Begin

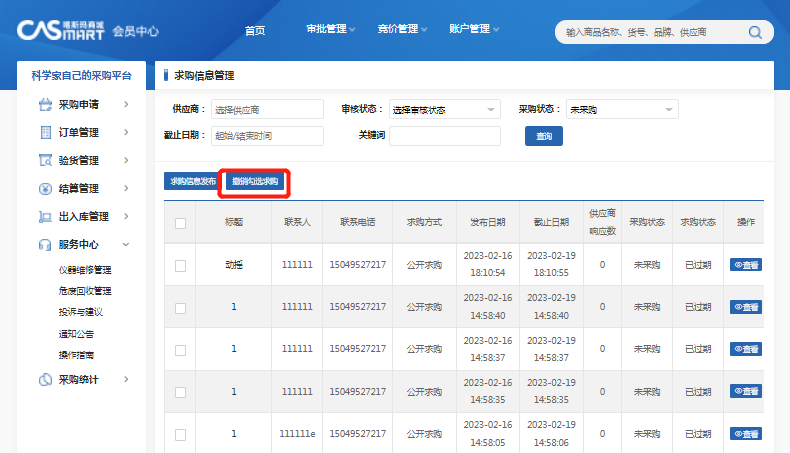The image size is (790, 453).
Task: Click the 采购统计 chart icon
Action: click(x=45, y=379)
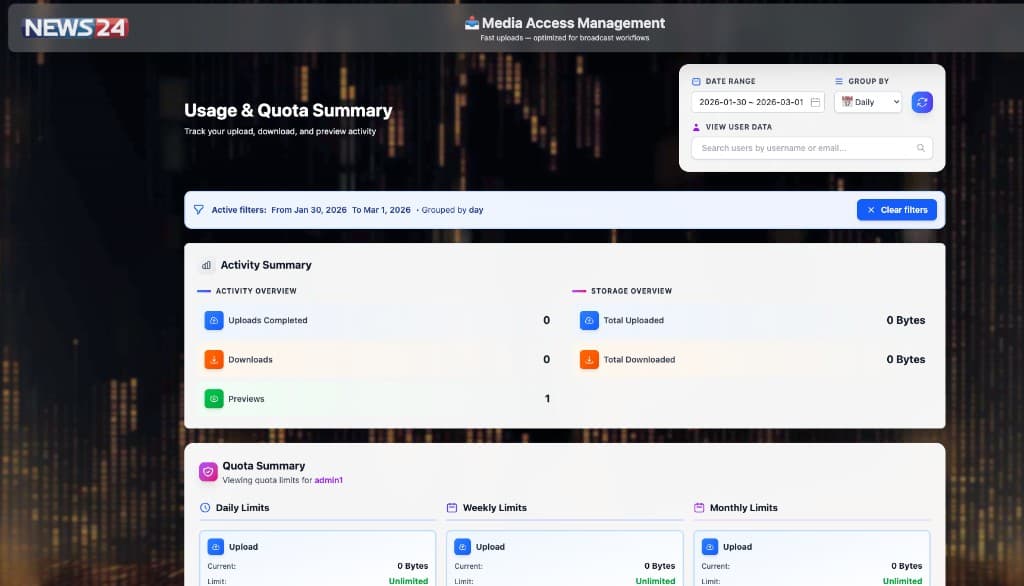Screen dimensions: 1024x586
Task: Open the Group By dropdown
Action: tap(868, 102)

End

Work required -
Please copy every line of the records above verbatim, leaving the pictures out.

Answer -
The image size is (790, 453).
Task: Click the 采购统计 chart icon
Action: click(x=45, y=379)
Screen dimensions: 1024x586
Task: Open the Group By dropdown
Action: tap(868, 102)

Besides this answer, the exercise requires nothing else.